▶ _DATA SUPPLIED_
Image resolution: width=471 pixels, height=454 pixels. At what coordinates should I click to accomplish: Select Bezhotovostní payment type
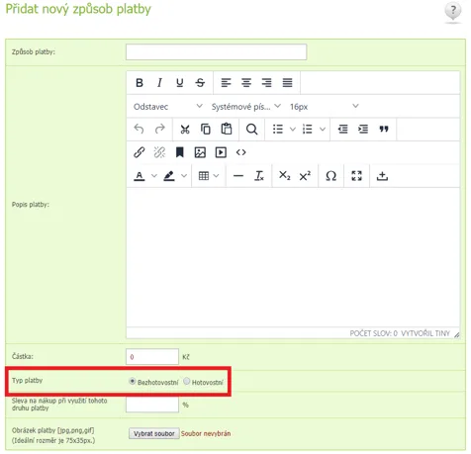click(x=133, y=382)
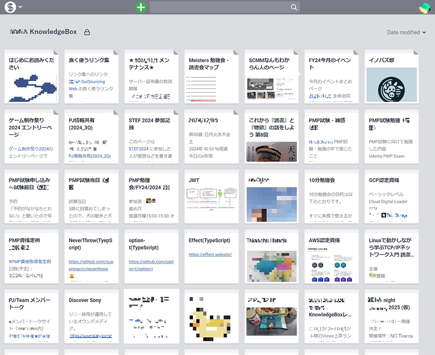435x355 pixels.
Task: Open the GCP認定資格 page card
Action: point(392,197)
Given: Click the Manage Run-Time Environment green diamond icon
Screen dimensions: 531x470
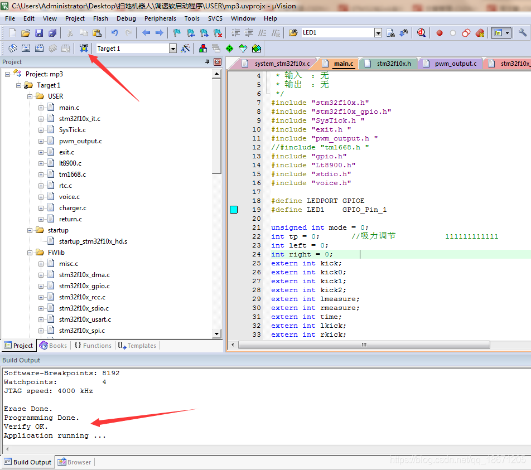Looking at the screenshot, I should coord(230,49).
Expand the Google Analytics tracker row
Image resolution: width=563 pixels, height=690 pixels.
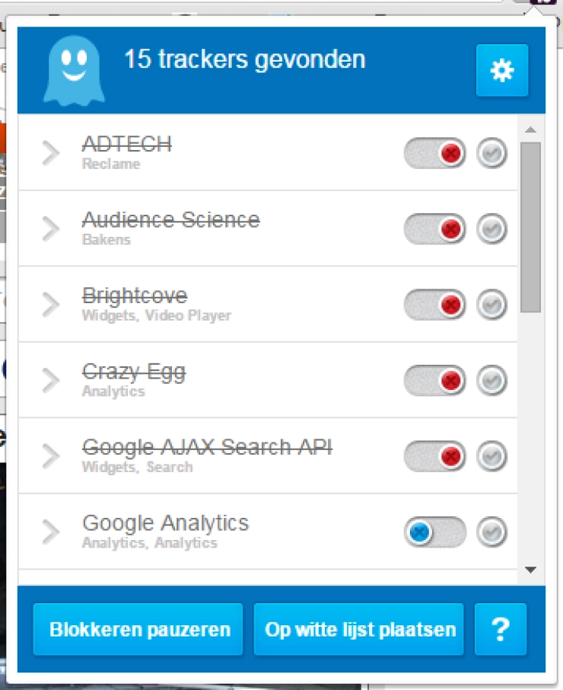click(x=50, y=532)
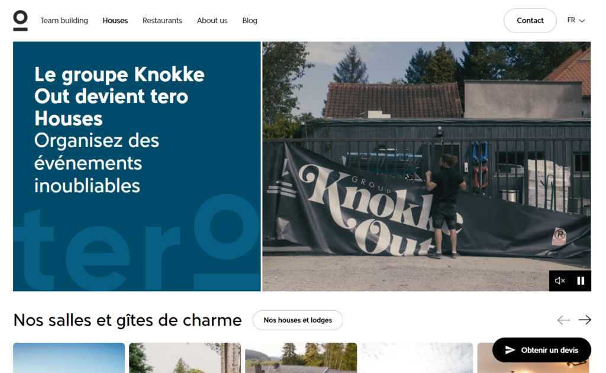
Task: Click paper plane icon on Obtenir un devis
Action: point(510,350)
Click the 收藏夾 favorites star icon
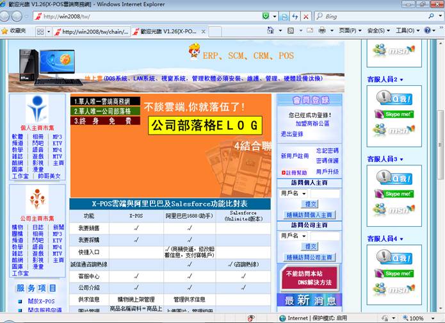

▶ _TO DO_
The lines to copy run from the one with "Expand the Google Analytics tracker row" through the end of the material. Write them out exactly, leaving out the pictures.

▶ _RESULT OF THIS EXERCISE_
Expand the Google Analytics tracker row
Image resolution: width=563 pixels, height=690 pixels.
click(x=50, y=532)
Task: Click paper plane icon on Obtenir un devis
Action: point(510,350)
Click the 收藏夾 favorites star icon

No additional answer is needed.